◆ WRITTEN REQUEST A ◆
Say whether each statement below agrees with the page on the Kafka Connect S3 source connector. Answer yes or no and quote the deciding words of the page exactly. (i) The connector can read Parquet files from an S3 bucket. (ii) In the example configuration, tasks.max is set to 2. (iii) In the third KCQL example, each request to list files in S3 retrieves 100 files at a time.

# TEXT EXCERPT start

A Kafka Connect source connector for writing records from Kafka to AWS S3 Buckets.
The following KCQL is supported:
INSERT INTO kafka-topic SELECT * FROM bucketAddress:pathPrefix [BATCH=batch] [STOREAS storage_format] [LIMIT limit]
Examples:
-- Insert mode, select all fields from the json files -- within the bucket and path given on testS3Bucket -- using the default number of records INSERT INTO topicA SELECT * FROM testS3Bucket:pathToReadFrom -- Insert mode, select all fields from the avro files -- within the bucket and path given on testS3Bucket -- retrieving 5000 records on each poll from Kafka -- Connect INSERT INTO topicA SELECT * FROM testS3Bucket:pathToReadFrom STOREAS `AVRO` LIMIT 5000 -- Insert mode, select the content from the text (*.txt) -- files under a path within the bucket. -- The connector will return 5000 results for each poll call. -- Each request to list files to S3 will retrieve a list of 100 files at a time. INSERT INTO topicA SELECT * FROM `kafka-connect-aws-s3-test:some/other/path` BATCH=100 STOREAS `TEXT` LIMIT 5000
The connector reads files in AVRO, Parquet, CSV, text, json, or binary/byte information from an S3 bucket into Kafka connect.
An example configuration is provided:
name=S3SourceConnectorParquet # this can be anything connector.class=io.lenses.streamreactor.connect.aws.s3.source.S3SourceConnector tasks.max=1 connect.s3.kcql=insert into $TOPIC_NAME select * from $BUCKET_NAME:$PREFIX_NAME STOREAS `parquet` connect.s3.aws.secret.key=SECRET_KEY connect.s3.aws.access.key=ACCESS_KEY connect.s3.aws.auth.mode=Credentials value.converter=io.confluent.connect.avro.AvroConverter value.converter.schema.registry.url=http://localhost:8089
You should replace $BUCKET_NAME, $PREFIX_NAME and $TOPIC_NAME with the names of the bucket, desired prefix and topic.

# TEXT EXCERPT end
# AVAILABLE DATA start

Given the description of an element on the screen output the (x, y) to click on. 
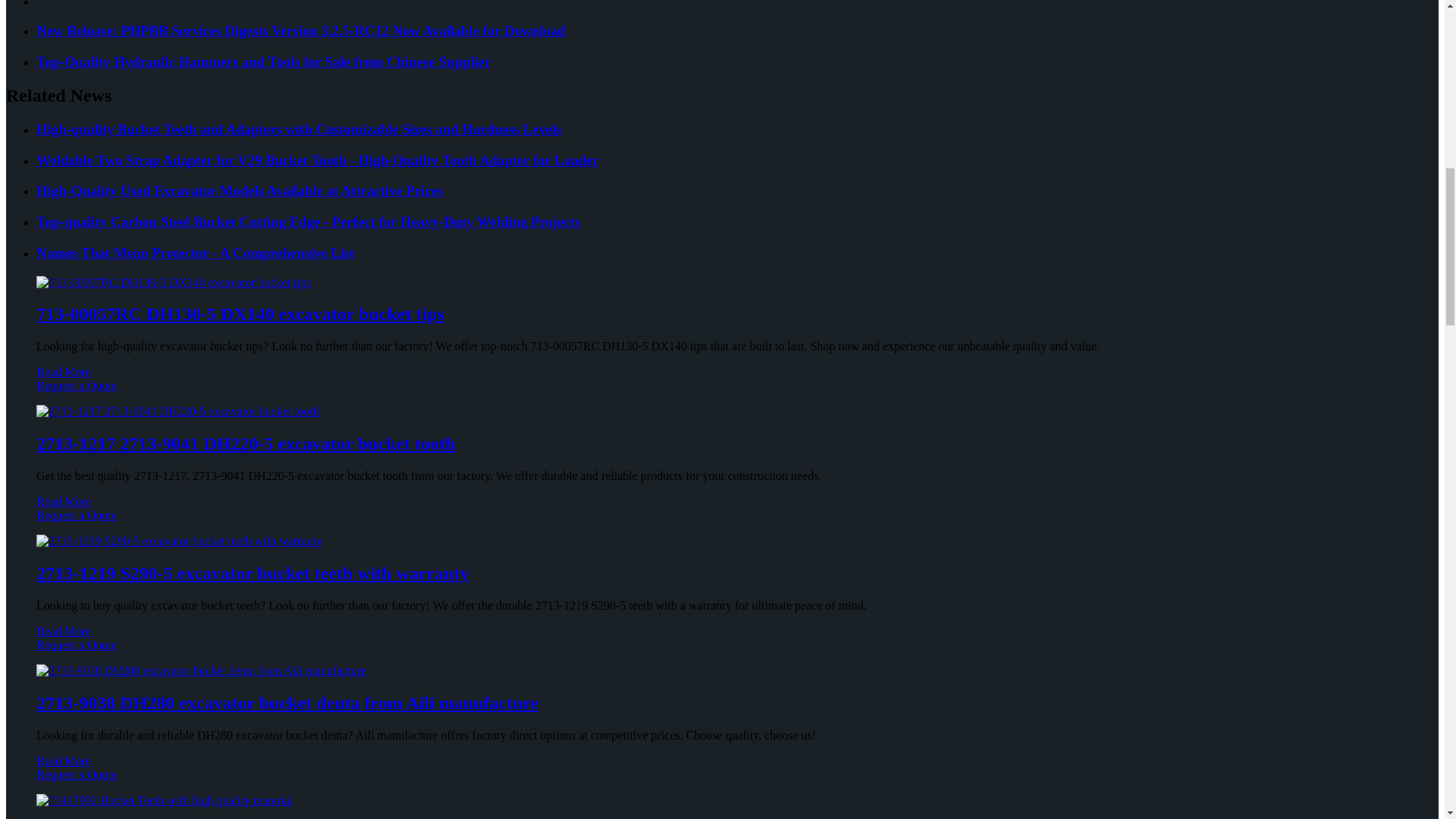
Request a Quote (721, 392)
713-00057RC DH130-5 DX140 excavator bucket tips (240, 313)
Read More (63, 371)
Given the description of an element on the screen output the (x, y) to click on. 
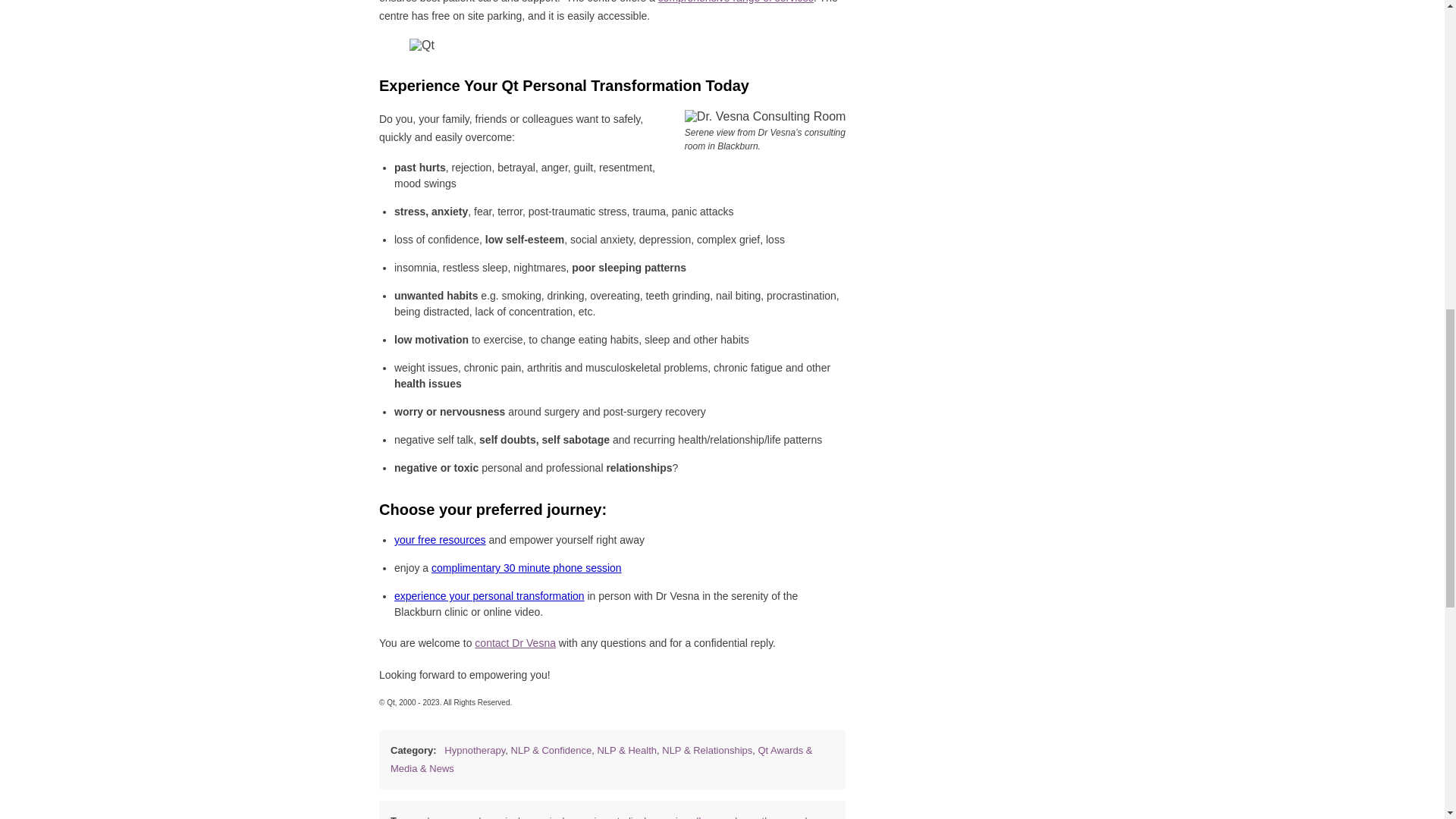
contact Dr Vesna (515, 643)
complimentary 30 minute phone session (525, 567)
experience your personal transformation (489, 595)
comprehensive range of services (735, 2)
your free resources (440, 539)
Given the description of an element on the screen output the (x, y) to click on. 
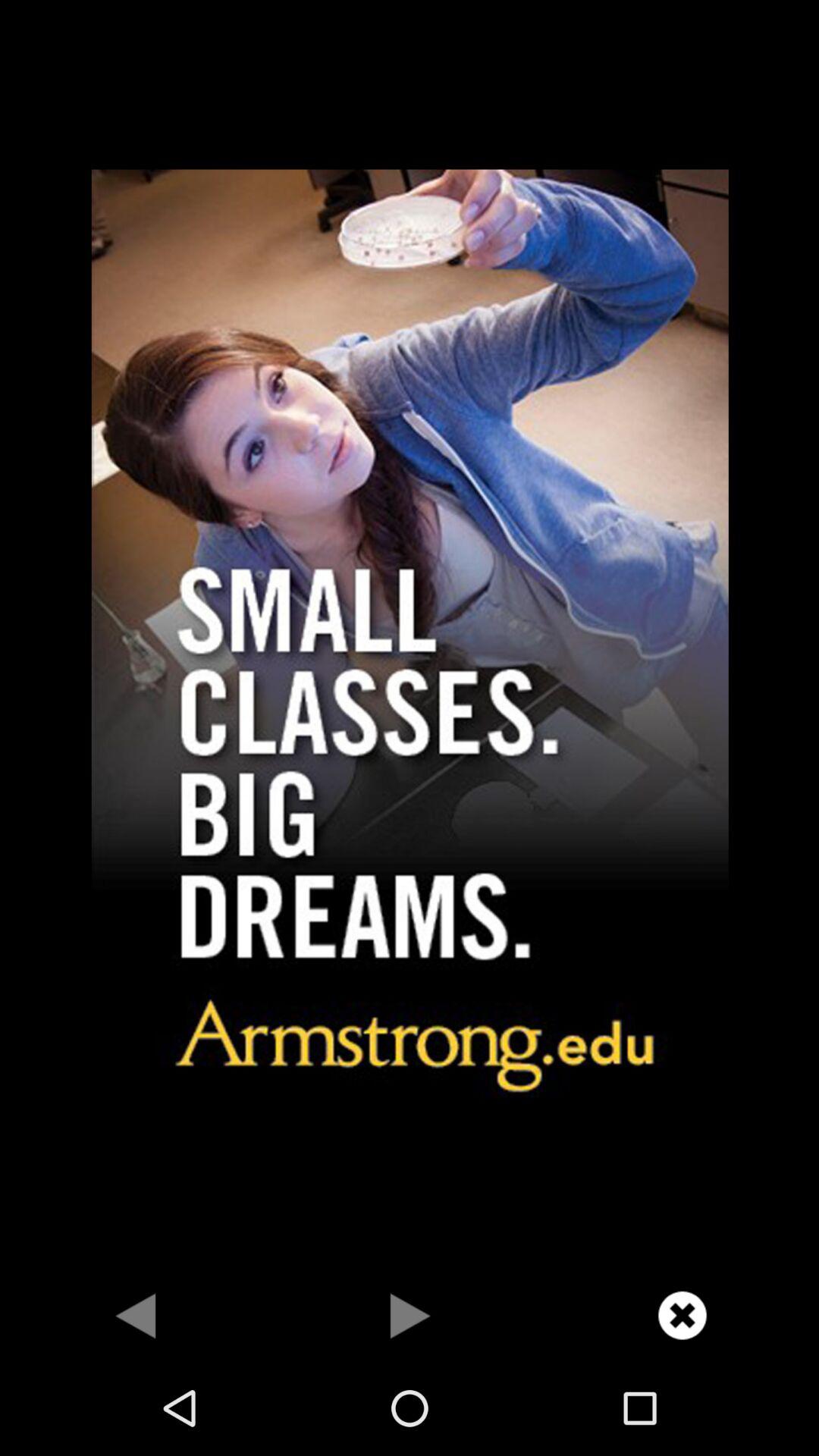
play (409, 1315)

# AVAILABLE DATA end

◆ WRITTEN REQUEST B ◆
From the entries, extract the lines running from the line that contains "contact Dr Vesna (515, 643)" up to and including the last line of the entries. Leave out the pictures.

◆ REPLY A ◆
(i) Yes: "The connector reads files in AVRO, Parquet, CSV, text, json, or binary/byte information from an S3 bucket into Kafka connect."
(ii) No: "tasks.max=1"
(iii) Yes: "Each request to list files to S3 will retrieve a list of 100 files at a time."

◆ REPLY B ◆
contact Dr Vesna (515, 643)
complimentary 30 minute phone session (525, 567)
experience your personal transformation (489, 595)
comprehensive range of services (735, 2)
your free resources (440, 539)
Given the description of an element on the screen output the (x, y) to click on. 
play (409, 1315)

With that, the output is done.